I was talking about this phenomenon with my own nonfiction students last week—before I even read Berry’s article – as we were discussing Dinty W. Moore’s observation in his anthology/ textbook The Truth of the Matter that “A helpful way to approach the question of memory in creative nonfiction is to occasionally investigate your own motives.  Are you remembering something a certain way in order to make yourself look more like the hero of the situation, or in order to cast your lazy brother-in-law in an even more unpleasant light?  If so, you are being dishonest.”   I would say the same thing is true when writing about relationships—in fact, I think it’s even more true.  It seems to me that a failed romance provides fertile ground for self-deception and self-serving excuses, which will inevitably lead to a dishonest essay or memoir.
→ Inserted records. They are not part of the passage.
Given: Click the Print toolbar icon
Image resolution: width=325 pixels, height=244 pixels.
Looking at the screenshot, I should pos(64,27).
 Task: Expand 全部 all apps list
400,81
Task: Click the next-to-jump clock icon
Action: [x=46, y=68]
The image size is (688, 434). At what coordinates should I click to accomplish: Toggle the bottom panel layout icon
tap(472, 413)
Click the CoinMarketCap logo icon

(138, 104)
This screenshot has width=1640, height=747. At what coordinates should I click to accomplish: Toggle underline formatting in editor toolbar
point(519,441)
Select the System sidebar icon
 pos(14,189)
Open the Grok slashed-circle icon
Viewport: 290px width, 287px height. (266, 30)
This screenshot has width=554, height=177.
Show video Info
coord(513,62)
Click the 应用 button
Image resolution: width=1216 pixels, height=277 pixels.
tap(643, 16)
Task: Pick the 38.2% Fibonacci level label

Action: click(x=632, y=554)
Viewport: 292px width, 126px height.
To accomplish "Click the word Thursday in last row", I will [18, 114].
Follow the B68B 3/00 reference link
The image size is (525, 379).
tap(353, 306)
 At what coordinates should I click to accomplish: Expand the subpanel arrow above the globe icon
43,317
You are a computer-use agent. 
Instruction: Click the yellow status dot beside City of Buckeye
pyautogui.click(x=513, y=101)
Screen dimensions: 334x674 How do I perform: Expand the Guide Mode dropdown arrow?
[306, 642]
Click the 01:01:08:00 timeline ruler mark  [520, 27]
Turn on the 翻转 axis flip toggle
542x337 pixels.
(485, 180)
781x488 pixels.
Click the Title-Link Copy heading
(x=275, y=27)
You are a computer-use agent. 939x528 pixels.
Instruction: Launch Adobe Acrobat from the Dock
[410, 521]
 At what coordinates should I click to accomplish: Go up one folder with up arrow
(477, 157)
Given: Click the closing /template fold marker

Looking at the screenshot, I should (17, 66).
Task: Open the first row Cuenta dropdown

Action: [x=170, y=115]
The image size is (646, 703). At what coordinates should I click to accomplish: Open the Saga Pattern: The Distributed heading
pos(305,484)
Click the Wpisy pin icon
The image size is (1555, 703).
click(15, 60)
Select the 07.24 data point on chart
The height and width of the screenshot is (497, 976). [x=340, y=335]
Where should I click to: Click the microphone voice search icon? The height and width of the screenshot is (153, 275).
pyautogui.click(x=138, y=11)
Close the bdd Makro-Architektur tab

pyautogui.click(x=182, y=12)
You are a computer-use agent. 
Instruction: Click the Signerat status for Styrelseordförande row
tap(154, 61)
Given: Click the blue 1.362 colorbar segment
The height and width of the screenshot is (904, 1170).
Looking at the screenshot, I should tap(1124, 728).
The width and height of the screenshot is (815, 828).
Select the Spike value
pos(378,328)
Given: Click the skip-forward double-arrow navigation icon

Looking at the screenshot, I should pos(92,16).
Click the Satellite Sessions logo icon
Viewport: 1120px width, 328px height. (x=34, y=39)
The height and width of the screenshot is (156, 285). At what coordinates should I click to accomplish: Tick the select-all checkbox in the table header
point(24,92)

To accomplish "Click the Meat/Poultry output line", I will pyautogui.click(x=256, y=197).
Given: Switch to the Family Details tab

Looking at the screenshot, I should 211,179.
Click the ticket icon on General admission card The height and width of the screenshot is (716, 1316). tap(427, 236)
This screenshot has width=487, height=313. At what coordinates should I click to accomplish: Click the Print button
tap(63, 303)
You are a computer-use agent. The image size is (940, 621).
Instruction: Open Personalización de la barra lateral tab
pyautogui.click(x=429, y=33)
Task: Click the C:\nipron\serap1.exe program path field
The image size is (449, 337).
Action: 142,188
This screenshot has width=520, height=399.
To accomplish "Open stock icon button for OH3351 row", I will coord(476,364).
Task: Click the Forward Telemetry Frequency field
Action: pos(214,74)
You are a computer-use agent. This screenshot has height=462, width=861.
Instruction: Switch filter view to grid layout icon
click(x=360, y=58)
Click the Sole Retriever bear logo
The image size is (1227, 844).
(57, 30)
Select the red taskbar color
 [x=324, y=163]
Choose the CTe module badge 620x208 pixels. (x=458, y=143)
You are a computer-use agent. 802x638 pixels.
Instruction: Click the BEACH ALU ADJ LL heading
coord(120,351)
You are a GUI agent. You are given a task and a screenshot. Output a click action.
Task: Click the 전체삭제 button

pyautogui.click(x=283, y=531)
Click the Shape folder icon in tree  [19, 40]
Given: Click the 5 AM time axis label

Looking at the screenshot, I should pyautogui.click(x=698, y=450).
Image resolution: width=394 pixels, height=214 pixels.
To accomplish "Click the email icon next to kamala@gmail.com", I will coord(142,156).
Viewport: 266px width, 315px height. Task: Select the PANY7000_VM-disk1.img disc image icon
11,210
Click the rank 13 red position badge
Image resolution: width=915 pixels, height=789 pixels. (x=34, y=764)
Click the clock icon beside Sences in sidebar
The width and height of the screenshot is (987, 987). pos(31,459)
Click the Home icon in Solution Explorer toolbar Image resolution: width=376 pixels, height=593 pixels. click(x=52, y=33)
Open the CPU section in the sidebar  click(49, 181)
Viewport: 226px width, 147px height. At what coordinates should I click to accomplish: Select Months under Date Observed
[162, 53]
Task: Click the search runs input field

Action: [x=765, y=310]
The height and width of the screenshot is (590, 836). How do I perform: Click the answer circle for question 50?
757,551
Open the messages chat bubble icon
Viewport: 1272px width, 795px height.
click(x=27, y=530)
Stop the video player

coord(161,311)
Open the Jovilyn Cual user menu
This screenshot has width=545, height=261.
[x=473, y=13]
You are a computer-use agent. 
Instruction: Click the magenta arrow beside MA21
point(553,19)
I don’t want to tell my students not to write about things that make them angry, or that they have strong feelings about—such subjects might lead to brilliant insight, either in their writing or in their lives.  But I do caution them to ask themselves, honestly, if they’re ready to write about these subjects.  Can they reflect without being overwhelmed by their emotions?  Because if the answer is no, and the piece of writing lacks that critical, honest interrogation of the self, then the essay or memoir will ultimately be unsuccessful.  And above all else, I try to discuss with my students why we write what we write.  If a student is genuinely trying to come to an understanding of an experience, trying to figure out something about himself or an event or relationship he lived through, awesome.  That’s the point.  But, I caution my students, if the whole point is to vilify, degrade, or humiliate another person in front of a classroom full of people, then perhaps this is an essay that ought not be written.  Once it’s written down and submitted for workshop, it’s out there, and can’t be taken back.  And I doubt too many of us would want to be judged by the things we say—or write—in the heat of an angry or heartbroken moment.